Element and text position data:

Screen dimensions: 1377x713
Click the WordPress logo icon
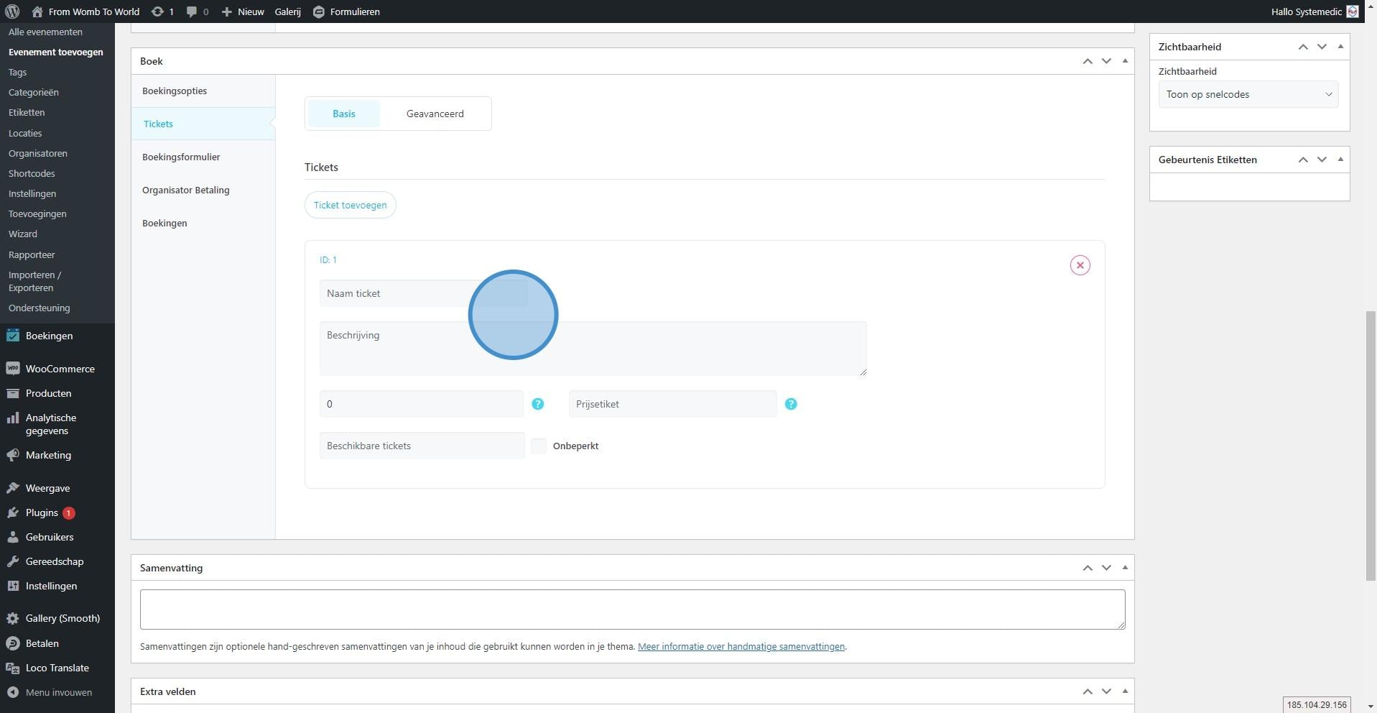[x=11, y=12]
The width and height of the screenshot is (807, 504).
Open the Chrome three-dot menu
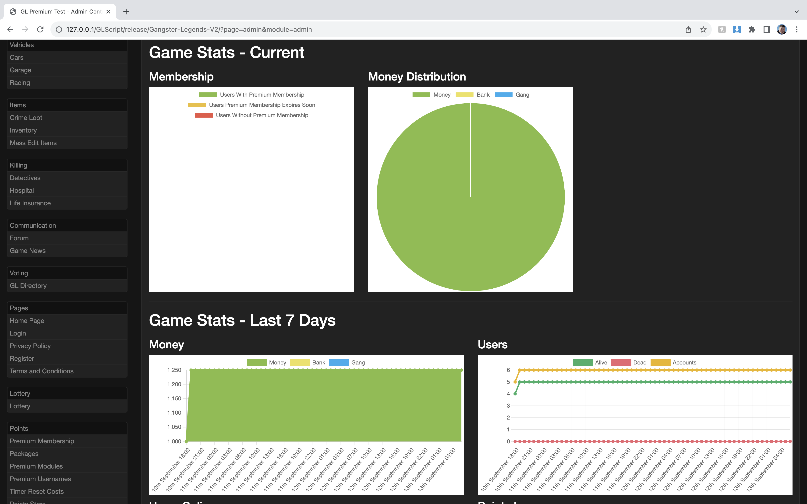click(x=797, y=29)
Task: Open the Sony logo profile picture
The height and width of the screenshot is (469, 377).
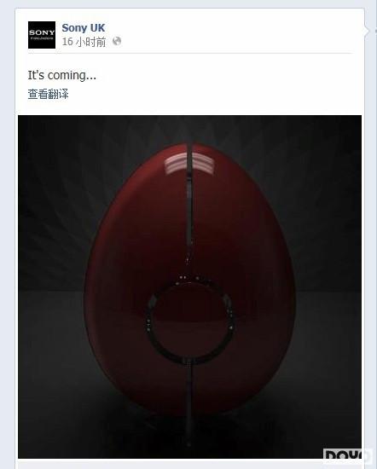Action: (x=42, y=35)
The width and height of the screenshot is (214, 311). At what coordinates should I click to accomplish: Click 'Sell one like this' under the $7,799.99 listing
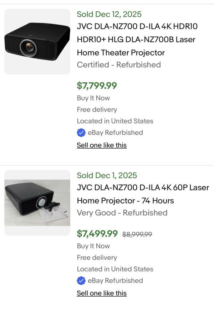tap(102, 145)
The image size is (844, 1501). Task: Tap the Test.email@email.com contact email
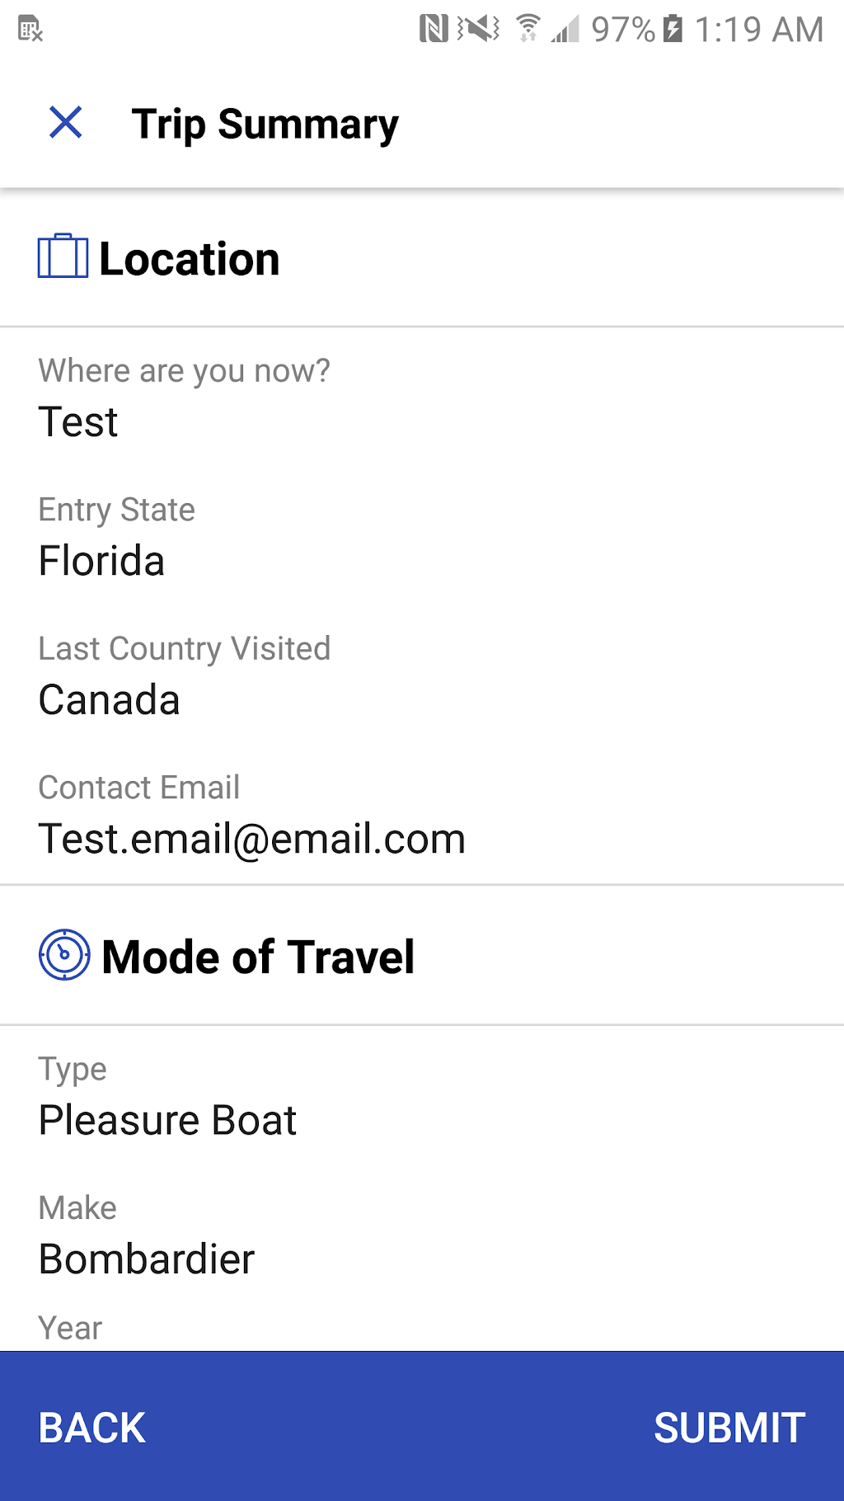pos(252,839)
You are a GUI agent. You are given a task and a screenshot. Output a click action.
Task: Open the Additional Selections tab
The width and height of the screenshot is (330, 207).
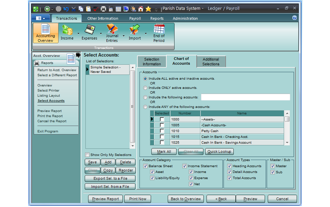tap(211, 61)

- **Exercise requirements**: Rewrite the rows from the line with "You are a GUI" through the end of the rows, swapping "Selections" for "Options" and changing nothing else. Leave the pictures out.

- **Result**:
You are a GUI agent. You are given a task and a screenshot. Output a click action.
Task: Open the Additional Options tab
The width and height of the screenshot is (330, 207).
tap(211, 61)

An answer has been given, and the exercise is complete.